I wonder why they do that? As it doesn't cost them anything if an affiliate is not active.

I researched for it but found articles that oppose removing inactive affiliates and say that you should not do that. But no one has mentioned why they removed affiliates in the first place.
 
I think the platform can help them instead of removing them. They can provide inactive affiliates with the tools they need to motivate them. I do not know what is the reason behind removing inactive affiliates.
 
It's normal to prune "dead wood"

I used to prune customers that hadn't made a purchase after a few years.

With regard to affiliates: >70% of signups never act (send referrals or produce any sales) --they can always sign up for an account in the future.

What you fail to recognize is the cost of marketing to and attempting to manage a large number of inactive accounts. Including database look up times for each event that is recorded --This 'bulk' slows down the whole process in real time for active affiliates and referral conversions, dashboard stats and accounting.
 
In this case - it`s nothing personal and just business. Both parties are interested in mutually beneficial relations. Networks could close not active affiliate accounts (with a warning about it of course) and concentrate on a win-win strategy with involved partners.
 
Yea me also i dont understand why thy do that because they dont lose nothing if they let them active and it dont hurt theyr business at all
 
That's because you never had to run a racks of just database servers for a real internet domain.
The load matters at that scale. Dead weight (read: inactive) gets backed up and compressed then moved to a little used storage server.
Then the usernames are pruned (read: Deleted) from the production database servers and their RAID mirror images.

We used to delete free signup accounts that never upsold to paid in after 90 days so they didn't leach resources and video bandwidth.
But that was our case use.


Someone like social media uses their membership metrics as a valuation tool --for ad sales and stock value KPI metrics. It's to their advantage to includ all the dead wood and bots. See: Elon Clown-shoes and Twitter Tw**s current conflict --if you need an example.

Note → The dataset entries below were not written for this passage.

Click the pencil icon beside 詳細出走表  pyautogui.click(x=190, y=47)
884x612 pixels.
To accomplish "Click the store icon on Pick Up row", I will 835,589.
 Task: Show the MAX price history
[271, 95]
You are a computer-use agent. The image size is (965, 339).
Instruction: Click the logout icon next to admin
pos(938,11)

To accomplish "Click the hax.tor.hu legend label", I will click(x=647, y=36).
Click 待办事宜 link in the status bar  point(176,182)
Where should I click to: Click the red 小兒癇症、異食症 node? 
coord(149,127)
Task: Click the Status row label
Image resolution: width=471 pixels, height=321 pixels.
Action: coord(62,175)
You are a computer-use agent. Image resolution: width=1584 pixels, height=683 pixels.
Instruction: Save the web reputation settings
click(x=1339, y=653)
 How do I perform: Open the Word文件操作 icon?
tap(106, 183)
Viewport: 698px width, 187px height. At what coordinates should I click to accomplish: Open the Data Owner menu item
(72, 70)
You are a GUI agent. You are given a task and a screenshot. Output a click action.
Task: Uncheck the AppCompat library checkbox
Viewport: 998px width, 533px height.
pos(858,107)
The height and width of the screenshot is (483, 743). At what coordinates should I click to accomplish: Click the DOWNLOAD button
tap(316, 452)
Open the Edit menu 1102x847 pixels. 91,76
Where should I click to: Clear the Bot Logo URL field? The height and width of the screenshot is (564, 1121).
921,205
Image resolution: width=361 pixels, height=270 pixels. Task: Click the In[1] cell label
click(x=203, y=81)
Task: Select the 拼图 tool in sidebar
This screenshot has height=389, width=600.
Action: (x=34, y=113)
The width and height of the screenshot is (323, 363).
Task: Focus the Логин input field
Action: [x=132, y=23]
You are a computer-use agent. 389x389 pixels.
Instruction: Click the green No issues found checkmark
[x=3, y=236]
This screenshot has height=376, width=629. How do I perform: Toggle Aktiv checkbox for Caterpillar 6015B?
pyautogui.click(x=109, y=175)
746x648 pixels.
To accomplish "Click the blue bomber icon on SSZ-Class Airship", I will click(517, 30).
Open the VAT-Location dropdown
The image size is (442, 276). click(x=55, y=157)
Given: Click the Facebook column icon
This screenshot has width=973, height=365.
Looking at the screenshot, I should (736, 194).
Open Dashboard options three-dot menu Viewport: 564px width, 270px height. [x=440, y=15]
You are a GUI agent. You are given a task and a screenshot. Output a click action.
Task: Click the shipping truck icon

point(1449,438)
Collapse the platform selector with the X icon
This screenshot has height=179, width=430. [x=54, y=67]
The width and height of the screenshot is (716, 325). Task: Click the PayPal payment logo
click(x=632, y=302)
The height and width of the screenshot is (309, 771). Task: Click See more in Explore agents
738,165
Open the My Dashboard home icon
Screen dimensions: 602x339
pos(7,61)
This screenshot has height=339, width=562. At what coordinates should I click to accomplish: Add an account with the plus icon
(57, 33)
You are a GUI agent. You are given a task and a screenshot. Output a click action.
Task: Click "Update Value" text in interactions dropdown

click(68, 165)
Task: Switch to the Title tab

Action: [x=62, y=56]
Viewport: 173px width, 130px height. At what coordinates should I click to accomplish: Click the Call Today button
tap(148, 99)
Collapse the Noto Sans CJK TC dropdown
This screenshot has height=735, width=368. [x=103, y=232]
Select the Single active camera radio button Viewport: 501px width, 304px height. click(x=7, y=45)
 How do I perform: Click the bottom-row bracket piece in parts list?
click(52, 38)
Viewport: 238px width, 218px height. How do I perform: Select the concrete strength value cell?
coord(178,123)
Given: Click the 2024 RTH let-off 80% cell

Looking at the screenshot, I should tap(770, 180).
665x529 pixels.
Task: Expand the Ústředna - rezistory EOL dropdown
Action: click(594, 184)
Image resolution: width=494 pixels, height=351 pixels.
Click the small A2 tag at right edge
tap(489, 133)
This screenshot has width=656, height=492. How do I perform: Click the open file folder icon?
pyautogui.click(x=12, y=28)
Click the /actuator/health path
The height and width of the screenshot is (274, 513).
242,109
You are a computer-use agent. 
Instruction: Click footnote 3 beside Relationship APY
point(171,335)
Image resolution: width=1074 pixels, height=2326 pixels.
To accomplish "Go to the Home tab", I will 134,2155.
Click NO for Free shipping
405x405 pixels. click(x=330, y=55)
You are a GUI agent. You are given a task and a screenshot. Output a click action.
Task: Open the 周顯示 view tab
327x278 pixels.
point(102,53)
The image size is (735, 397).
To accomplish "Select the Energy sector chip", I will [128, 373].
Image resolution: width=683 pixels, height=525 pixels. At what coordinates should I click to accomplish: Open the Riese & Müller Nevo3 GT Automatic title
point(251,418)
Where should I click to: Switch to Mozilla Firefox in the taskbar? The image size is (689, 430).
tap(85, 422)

Affiliate programs are notorious for signups that never attempt to send referrals, after a period of time that is just dead wood and distorts your overview of productivity. If those never active accounts do exist: you need to write a query to render a report that will exclude them. That query has to check each name in the database before it can output the query's report results. So, why is that server so slow :D

You don't understand how database servers work at all. The number of lines affects the query time to output a result.
If your affiliate ID was a simple 34512304 <-(number) your login time would be much, much less not 5 or 10 seconds. The more connections there are to a database the slower it becomes. If accounts were all numbers the query times would be a lot faster. Numbers are 2-bits up to 65535! Word type encoding is variable-length, as code points are encoded with one or two 16-bit code units. Much slower data to query.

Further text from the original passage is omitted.